* Start Task input *
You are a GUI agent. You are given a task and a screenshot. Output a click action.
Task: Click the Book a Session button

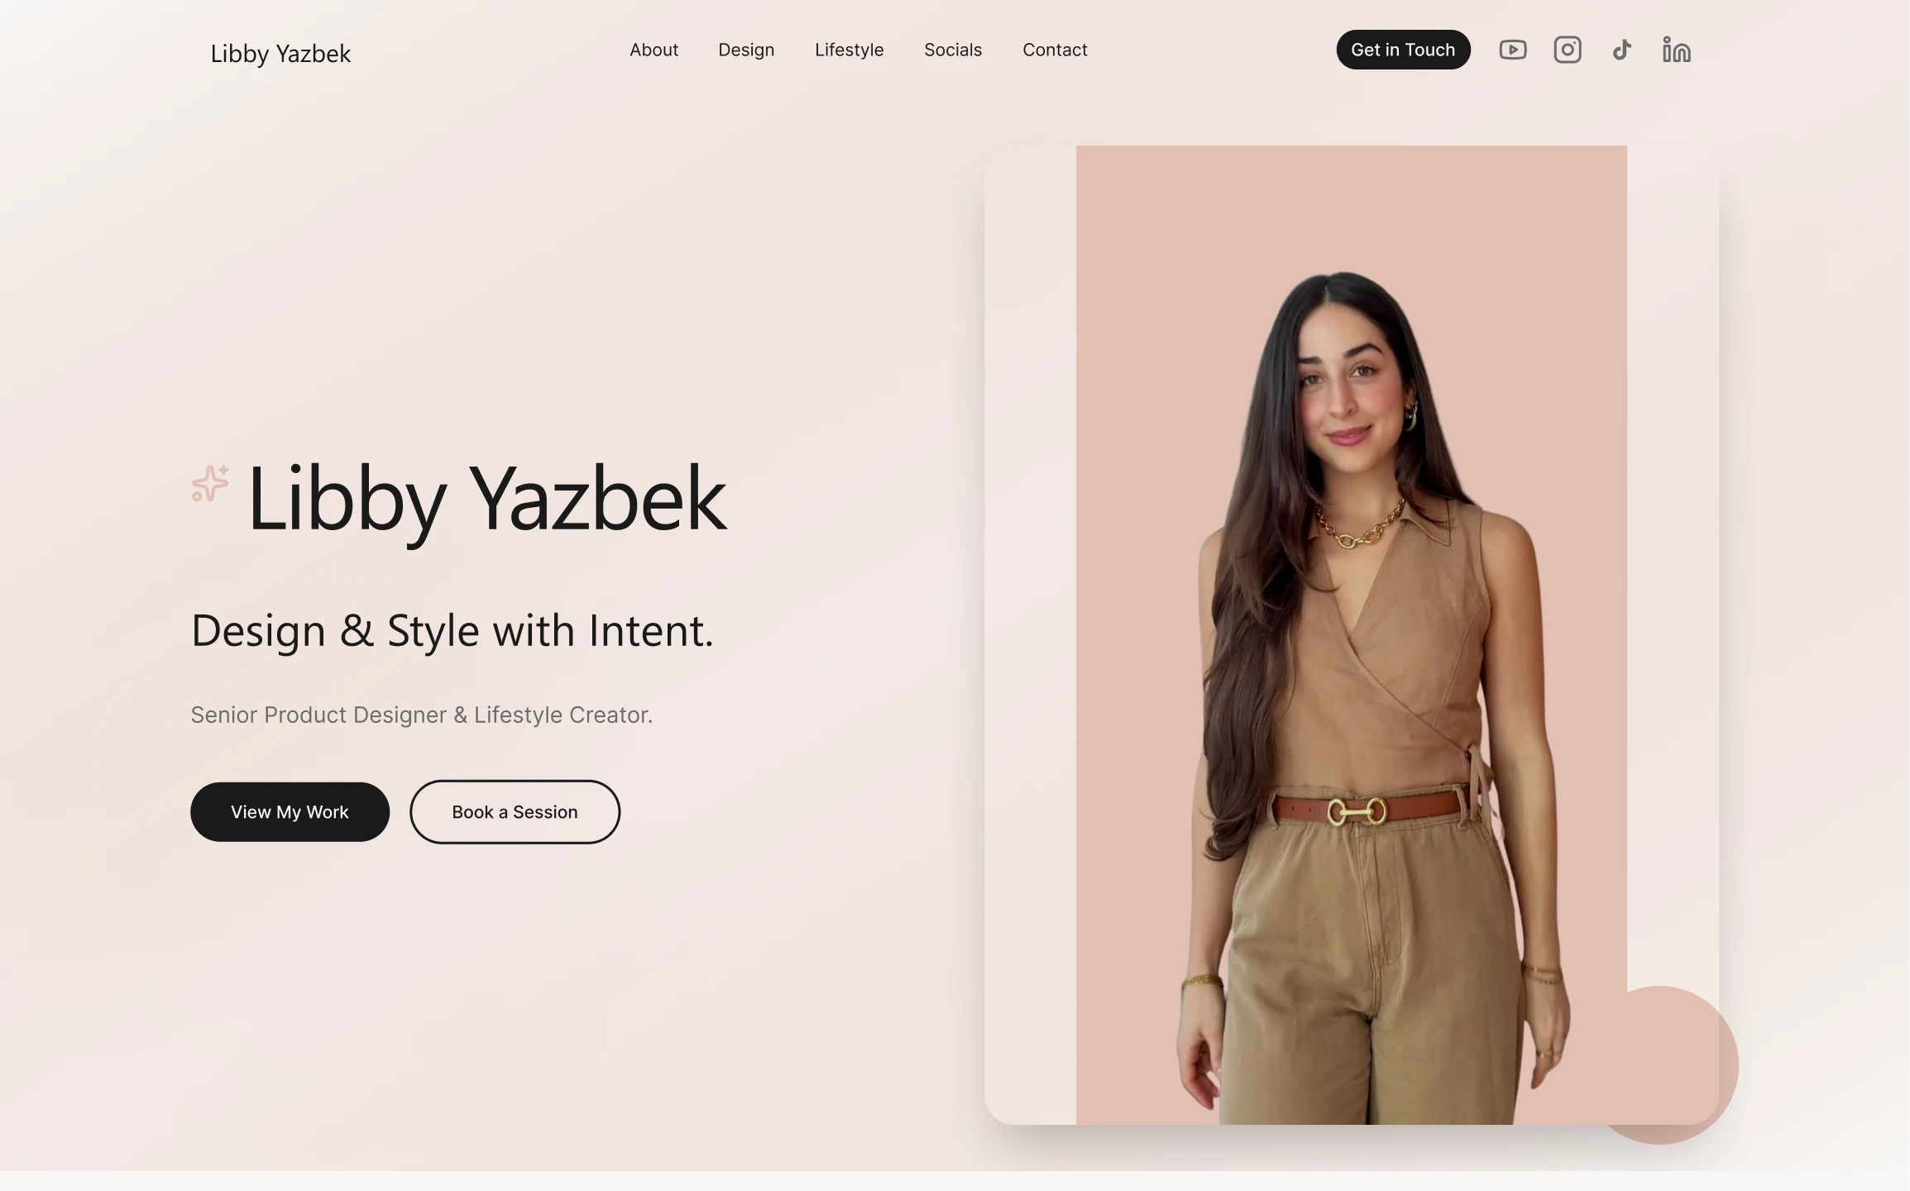click(515, 812)
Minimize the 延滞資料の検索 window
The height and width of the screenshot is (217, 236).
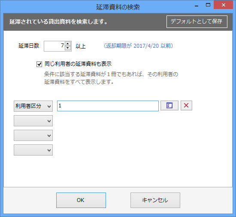(197, 6)
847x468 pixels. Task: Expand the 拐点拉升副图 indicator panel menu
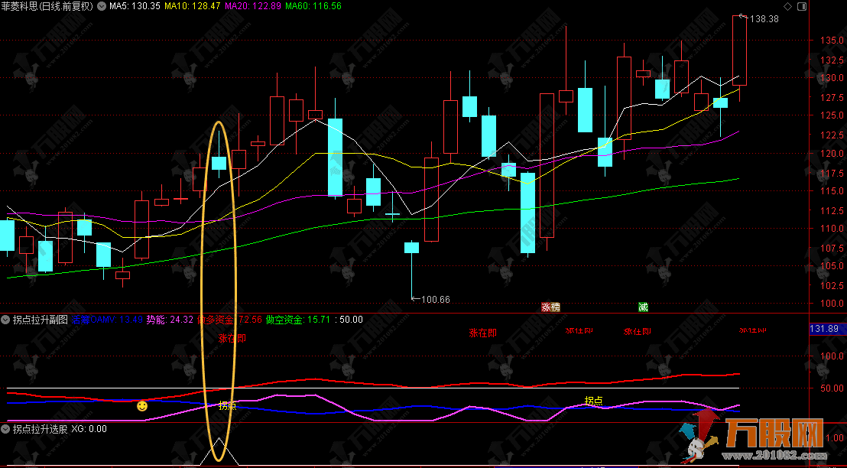point(6,319)
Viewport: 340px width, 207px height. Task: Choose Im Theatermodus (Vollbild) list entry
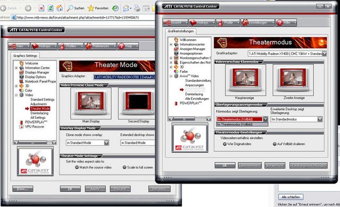242,124
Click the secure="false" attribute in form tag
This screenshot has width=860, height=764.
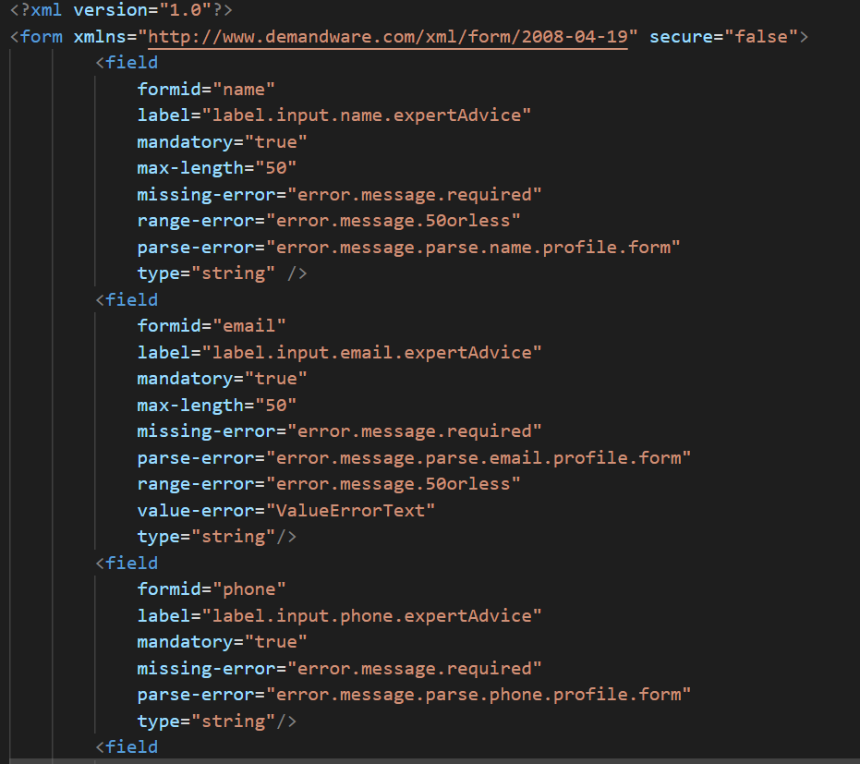point(723,37)
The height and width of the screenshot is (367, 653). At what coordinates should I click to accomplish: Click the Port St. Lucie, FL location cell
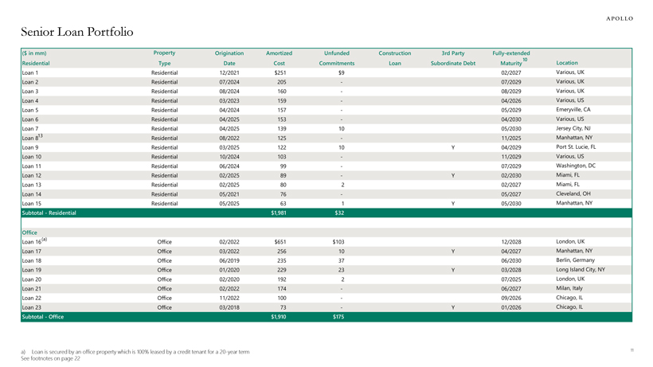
* End Task input *
[What is needed]
Reproduce every item above, requests included but pictures omitted, with each coordinate in the answers multiplied by 1.35 and rounded to the nearest whole number, halves rounded up. Leave all other numbers unchanged, including the screenshot sizes stated in the requests.

[Result]
You are a GUI agent. You are given a task and a screenshot. Output a click action.
Task: Click the Book a Session button

click(695, 1096)
Minimize the 延滞資料の検索 window
The height and width of the screenshot is (217, 236).
(266, 8)
847x468 pixels. Task: Expand the 拐点拉升副图 indicator panel menu
point(8,431)
Viewport: 340px width, 207px height. Task: Choose Im Theatermodus (Vollbild) list entry
327,167
Click the secure="false" attribute in form tag
This screenshot has width=860, height=764.
point(976,50)
The height and width of the screenshot is (367, 653). At what coordinates should I click to accomplish: Click the Port St. Lucie, FL location cell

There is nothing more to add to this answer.